Dr van Melick went on to talk about the benefits of using decision aids for shared decision-making. Decision aids contain easy to understand and relevant information about the patient’s diagnosis. They highlight the pros and cons of each treatment option. They also contain questions that give patients a better idea of preferences and values. Shared decision-making is mentioned in the EAU oncology guidelines, and already there are shared decision aids for prostate and kidney cancer.

The IKCC has produced a series of ‘My treatment, my choice’ shared decision aids for small renal masses, locally advanced kidney cancer and metastatic kidney cancer, and is currently working on a decision aid for clinical trials. They can be found on the IKCC website here.

Dr van Melick concluded by saying that shared decision-making is very helpful in many ways to improve the quality of care. It is an important part of empowering patients to make decisions about their own care and treatment. However, more decision aids are needed for kidney cancer.

First national integrated care pathway for VHL patients

Dr Rachel van Leeuwaarde, from the University Medical Centre in Utrecht, the Netherlands, gave an interesting talk about the first national integrated pathway for von Hippel-Lindau (VHL) patients.
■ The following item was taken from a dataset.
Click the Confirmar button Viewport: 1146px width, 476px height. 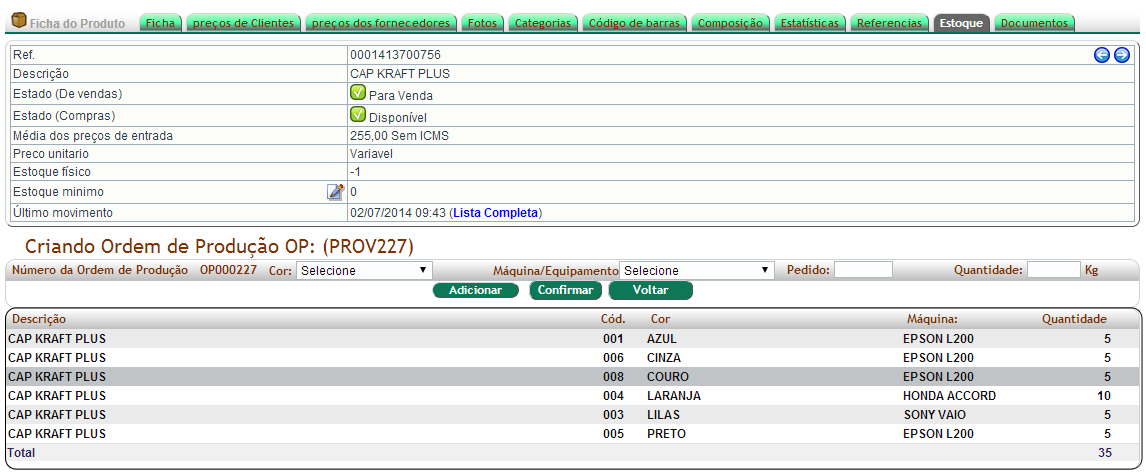click(x=565, y=290)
VHL disease is a rare inherited condition that causes tumours and cysts to grow in certain parts of the body. The tumours are usually not cancer (benign), but in the kidney they are. Patients with VHL need lifelong screening from an early age. This includes numerous medical specialists because of the variety of organs that can be affected (brain, spinal cord, eyes, inner ear, adrenal glands, pancreas, kidney, and reproductive tract). Patients need a complex screening schedule and a multidisciplinary integrated care pathway.
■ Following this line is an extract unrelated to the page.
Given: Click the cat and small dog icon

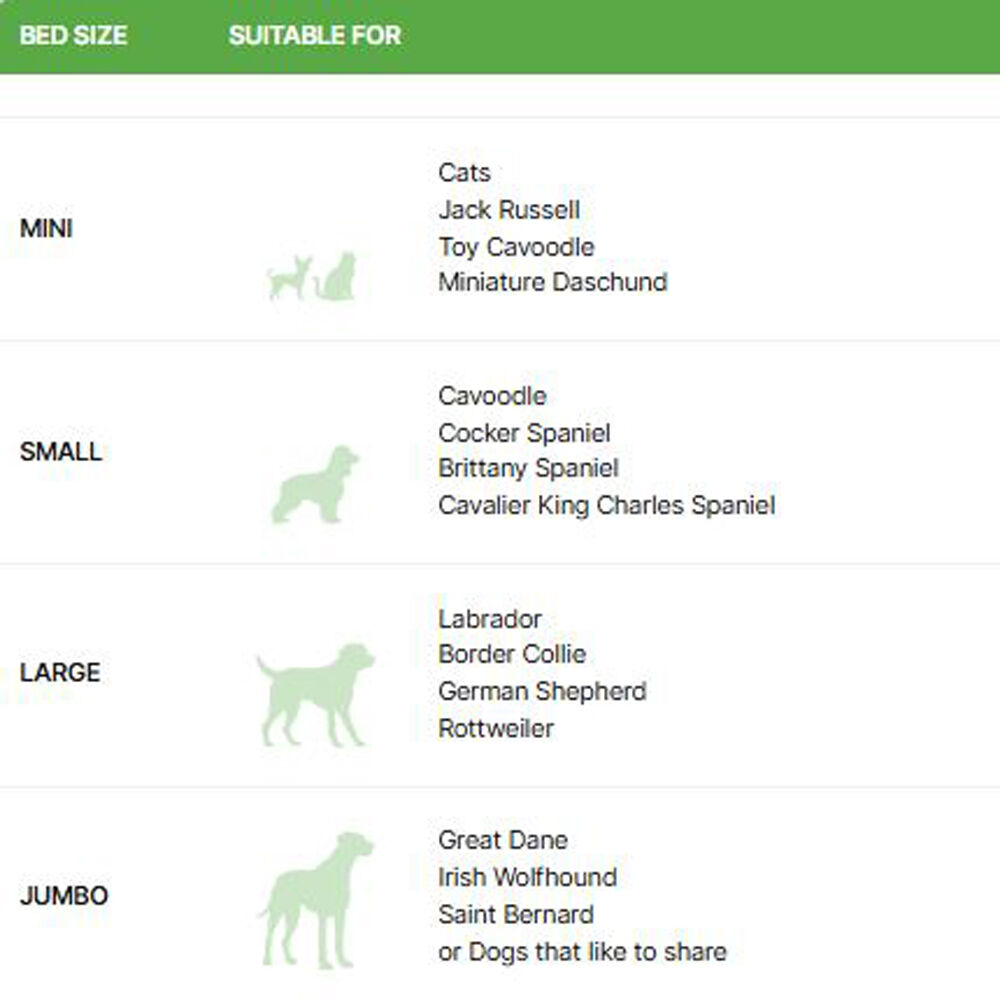Looking at the screenshot, I should point(311,277).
Multidisciplinary care pathways are ‘structured, multidisciplinary care plans that provide professionals with detailed guidance for the care of patients with a specific problem to translate evidence to practice in order to optimise clinical outcomes and maximise clinical efficiency’.
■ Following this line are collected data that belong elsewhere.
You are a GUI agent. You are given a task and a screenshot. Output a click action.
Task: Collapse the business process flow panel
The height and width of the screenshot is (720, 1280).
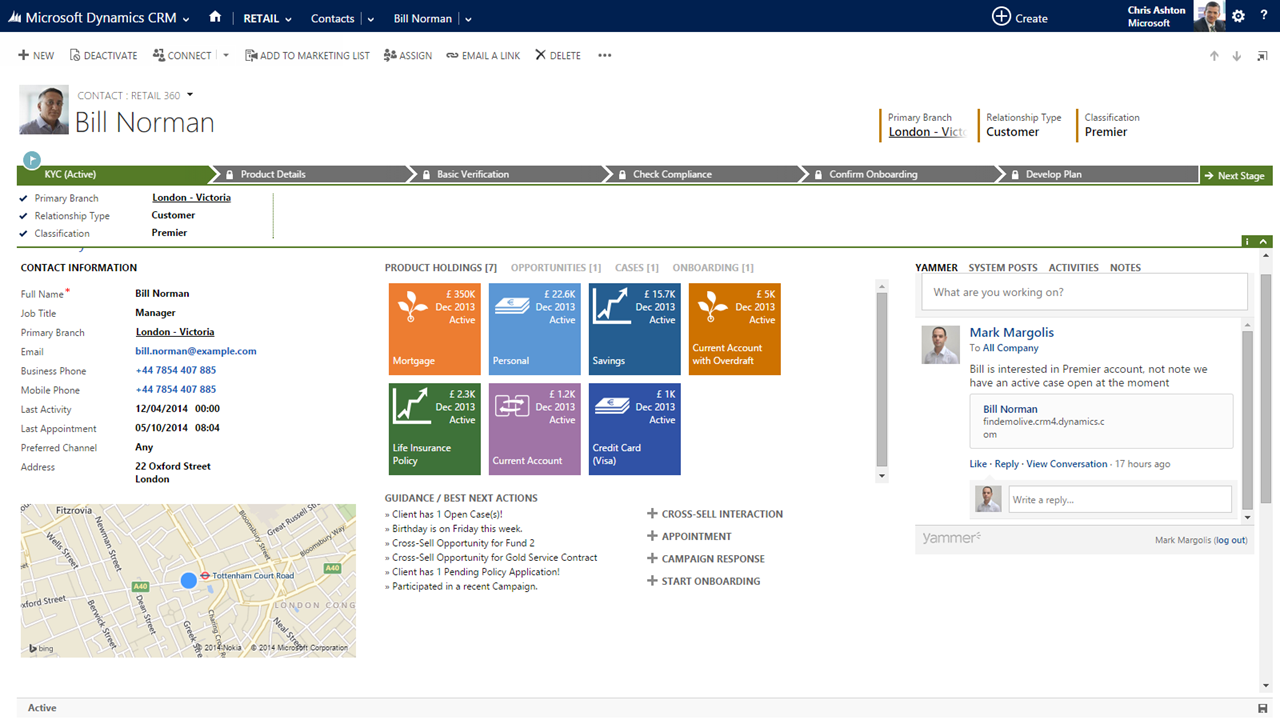click(x=1264, y=242)
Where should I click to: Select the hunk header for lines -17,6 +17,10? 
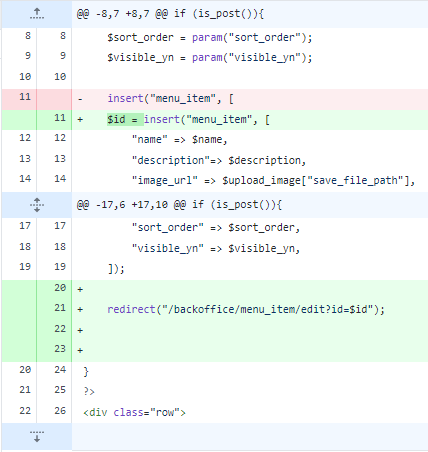tap(179, 205)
The framework for a multidisciplinary care pathway is based on national or international guidelines and criteria for quality care from the patient perspective. The criteria for the VHL care pathway are:

  • The healthcare provider recognises VHL as a chronic physical condition
  • The specialist nurse raises awareness of VHL symptoms with the family doctor (in the Netherlands)
  • VHL patients are treated by healthcare professionals who are familiar with VHL and have sufficient experience treating VHL patients
  • The specialist nurse or family doctor raises concerns about symptoms that may be related to VHL
  • The healthcare professionals know the signs and symptoms, and the impact of VHL on the patient
  • The healthcare professional considers the impact of the condition on the patient’s ability to work and their prognosis
  • The patient (and caregiver or family member) receives extensive (oral or written) information about VHL, including treatments and counselling
  • The patient is monitored and treated at the correct times using an integrated care pathway for VHL.

Based upon these criteria, the first national integrated care pathway for VHL patients has been put into practice in the Netherlands. The pathway takes the form of a ‘road map’, and includes multidisciplinary team meetings, dedicated specialist nurses, psychosocial screening tools, case managers and family planning services.

The care pathway has resulted in a reduction in the number of complaints to the hospital, improved documentation, reduced hospital stays, decreased hospital costs, and there is less variation and disparity between hospitals in treatments.

The multidisciplinary team should include several specialists to enable screening and treatment of VHL patients, including a coordinating VHL specialist, urologist, neurologist, neurosurgeon, ophthalmologist, radiotherapist, paediatrician, oncologist, endocrinologist, clinical geneticist, dedicated specialist nurse and, of course, a patient.